Pendant les quinze premiers jours, il parla peu; mais sa physionomie, son regard et tout son extérieur manifestaient la douce paix dont il jouissait au-dedans.

Une semaine environ avant sa mort, sa bouche commença à parler de l'abondance de son cœur. Il exprimait tout à la fois, une vive repentance, une profonde confusion à cause de ses péchés, et une pieuse admiration, des louanges ferventes pour l'inexprimable amour, le long support et les compassions de son Rédempteur.

Mon Seigneur et mon Dieu! s'écriait-il dans un transport de joie, toute une éternité ne suffira pas pour raconter ton incompréhensible amour envers les pêcheurs!

O amour éternel, insondable! si tu as tant fait pour un ennemi, un blasphémateur tel que moi, que ne feras-tu point pour ceux qui te cherchent de bonne heure, et qui te restent fidèles!

Moi, indigne créature, je viens à toi, comme un nouveau-né tardif, parce que tu m’as appelé, et le pardon que j’ai reçu sera le sujet de mes louanges, en même temps que la manifestation de ta gloire et le monument de ta grâce toute puissante, lorsque j’irai me joindre à la multitude des rachetés devant le trône de Dieu.

Une autre fois il dit:

Combien me sont précieuses maintenant toutes les paroles de ma bonne et pieuse mère, et pourtant je m’en moquais autrefois dans mon cœur! Ah! sans doute, elle n’a cessé de prier pour son pauvre aveugle fils devant le trône de grâce, et le Sauveur infiniment bon a exaucé sa prière!
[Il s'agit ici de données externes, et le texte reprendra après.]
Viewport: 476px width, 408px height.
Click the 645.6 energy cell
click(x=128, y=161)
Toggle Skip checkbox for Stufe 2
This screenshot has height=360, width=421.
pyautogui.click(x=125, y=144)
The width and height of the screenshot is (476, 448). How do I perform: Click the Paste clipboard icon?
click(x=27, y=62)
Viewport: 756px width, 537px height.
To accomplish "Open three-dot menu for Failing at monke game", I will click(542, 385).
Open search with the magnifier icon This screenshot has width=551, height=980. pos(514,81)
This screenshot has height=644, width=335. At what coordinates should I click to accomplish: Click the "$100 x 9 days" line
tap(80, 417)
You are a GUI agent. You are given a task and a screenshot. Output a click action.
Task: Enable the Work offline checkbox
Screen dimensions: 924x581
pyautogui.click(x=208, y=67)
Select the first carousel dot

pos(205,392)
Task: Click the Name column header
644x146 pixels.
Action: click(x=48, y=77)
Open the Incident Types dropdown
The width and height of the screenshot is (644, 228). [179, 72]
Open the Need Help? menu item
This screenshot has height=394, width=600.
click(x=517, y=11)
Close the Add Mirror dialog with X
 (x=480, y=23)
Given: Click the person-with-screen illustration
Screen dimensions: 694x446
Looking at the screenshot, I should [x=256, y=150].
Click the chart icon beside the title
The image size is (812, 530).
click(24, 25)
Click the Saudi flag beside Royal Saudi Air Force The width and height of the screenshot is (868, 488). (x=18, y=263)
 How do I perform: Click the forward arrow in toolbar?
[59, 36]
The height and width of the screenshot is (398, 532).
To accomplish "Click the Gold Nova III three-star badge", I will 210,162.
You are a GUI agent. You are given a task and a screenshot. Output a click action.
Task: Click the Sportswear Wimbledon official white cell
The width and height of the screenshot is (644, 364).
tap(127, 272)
O miracle de miséricorde! Pour toi, mon frère, tu es bien; tu as cherché le Seigneur dès tes jeunes années, et tu l’as trouvé et moi je viens tard, comme le larron sur la croix, et comme un tison retiré du feu.

Trois jours avant sa mort, vers le soir, il passa une heure dans un profond recueillement, et ses regards exprimaient, tantôt la douleur, tantôt la joie; il ouvrit enfin la bouche, et dit:

O Jésus! que n’as-tu pas fait pour moi!

Un quart d'heure après, il me dicta pour son troupeau une lettre d’adieu, qui respirait une foi et un courage apostoliques, un amour plein de confiance et de reconnaissance envers le Sauveur, un vif regret de sa précédente inimitié contre Christ et de sa prédication anti évangélique; la lettre se terminait par de sérieuses exhortations et par une onctueuse prière.

La nuit suivante fut la plus pénible de sa maladie, et les souffrances de son corps étaient augmentées par les angoisses de son âme. Le grand adversaire de notre salut essaya pour la dernière fois de l'arracher, s'il était possible, à la voie du ciel et de le reconduire dans la voie large. Cette épreuve dura jusqu’à trois heures du matin. Alors sa contenance changea tout à-coup, et il s’écria d’une voix triomphante:

Alléluia! L’amour de mon Sauveur a remporté la victoire! L’Agneau qui a été immolé est digne de recevoir la puissance, les richesses, la sagesse, la force, l’honneur, la gloire et la louange!

Le jour suivant se passa dans une communion silencieuse avec son Rédempteur. Il répéta seulement à diverses reprises cette expression qui lui était chère: Que n’as-tu pas fait pour moi!

Vers minuit, il me prit la main, et celle du vieux pasteur, les serra contre sa poitrine, et dit à haute voix: Alléluia à l’Agneau qui a été immolé pour moi!

Lorsque nous vîmes que ses yeux se fermaient, nous chantâmes un verset du cantique:

Jésus, à mon heure dernière,

Daigne prendre mon âme à toi!

Et lorsque nous eûmes achevé, son âme s’était endormie en Jésus.

Telle fut la fin d'un homme qui, né de parents pieux, avait été élevé dans la crainte du Seigneur, mais qui avait renié la foi pendant ses études académiques; d’un homme qui était sans reproche et honorable devant le monde, mais qui, au terme de sa carrière, sentit et reconnut, par la grâce de Dieu, sa misère, sa pauvreté, son aveuglement, sa nudité, et regarda toute sa science, toutes ses vertus comme de l'ordure, en comparaison de l’excellence de la connaissance de Jésus-Christ son Seigneur!

Et lui, qui avait autrefois repoussé, renié, haï, méprisé Christ, se jeta à ses pieds, et l’adora de toute son âme, comme le Sauveur des pécheurs.

O amour! amour éternel! qui peut te mesurer?

Nous ne pouvons que t’adorer; et les séraphins, et les élus devant ton trône, ne peuvent non plus que t’adorer!